Building cross-platform templates using LXC


LXC works very well for same platform. Building armhf container on top of amd64 host is a bit trickier. You may ask what would be the usecases for such scenario? I see two main usecases for running emulated foreign architecture containers: cross-compiling software for different target and preparing root filesystem to be deployed.

Emulating foreign architecture

First you need to install QEMU emulation binaries:

apt-get install qemu-user-static

Building container

LXC guys are already putting a lot of effort into making it possible to set up cross platform containers. So at first you might want to try to do something like this:

lxc-create -n utopic-cubietruck-template -t ubuntu -- --release utopic --arch armhf

This will essentially debootstrap foreign architecture, copy QEMU userspace emulation binaries from the package mentioned above, proceed with second stage bootstrap and install amd64 versions ureadahead, plymouth, upstart, mountall packages which are troublesome to be emulated.
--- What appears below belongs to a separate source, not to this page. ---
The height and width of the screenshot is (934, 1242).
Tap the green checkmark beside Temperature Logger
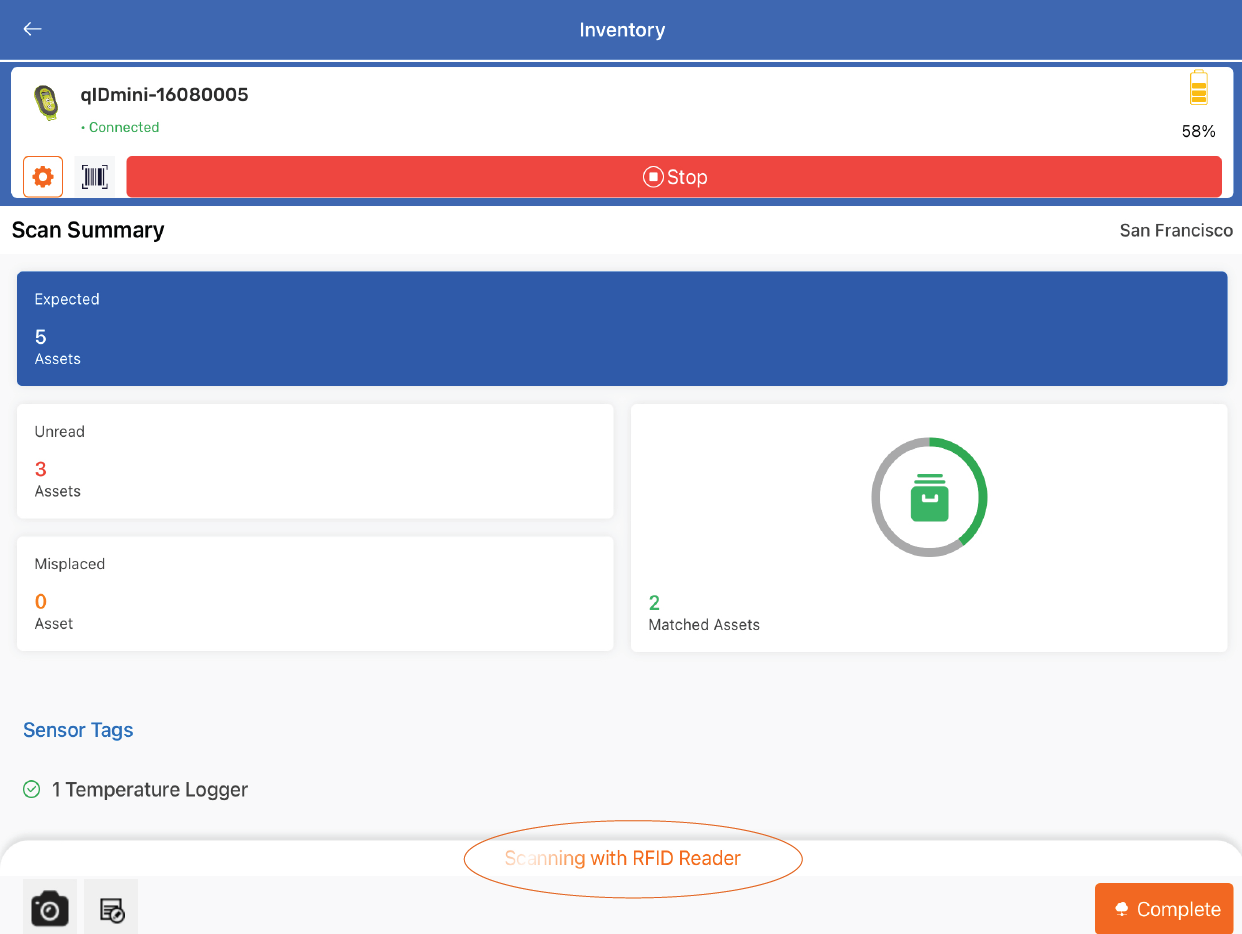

As an alternative you may want to download prebuilt images from, however in this case you have to copy the QEMU userspace emulation binaries manually:

lxc-create -n utopic-cubietruck-template -t download -- --dist ubuntu --release utopic --arch armhf
cp /usr/bin/qemu-arm-static /var/lib/lxc/utopic-cubietruck-template/rootfs/usr/bin/

With Ubuntu 12.04 armhf container it seems to work more or less, with later Ubuntu releases there are several bugs present. Due to those bugs it seems to be impossible to install packages such as dbus, atd and pretty much anything that attempts to reload services.

Binding mount points

I like to bind APT packages cache from the host so the packages are not downloaded again for some other container. I also bind Puppet profile from my puppet server so I can easily apply Puppet profile inside the container without hooking the template to actual Puppet server instance. Place following to /var/lib/lxc/utopic-cubietruck-template/fstab:

/var/cache/apt/archives /var/lib/lxc/utopic-cubietruck-template/rootfs/var/cache/apt/archives none bind
/var/lib/lxc/puppet/rootfs/etc/puppet/ /var/lib/lxc/utopic-cubietruck-template/rootfs/etc/puppet/ none bind

mkdir -p /var/lib/lxc/utopic-cubietruck-template/rootfs/etc/puppet/

puppet apply /etc/puppet/manifests/site.pp  --modulepath /etc/puppet/modules/ --debug

Disabling services

Inside the container disable re-loading services by creating file /usr/sbin/policy-rc.d:

echo -en '#!/bin/sh\nexit 101\n' > /usr/sbin/policy-rc.d
chmod +x /usr/sbin/policy-rc.d

This should avoid reloading packages which may block installing oter packages.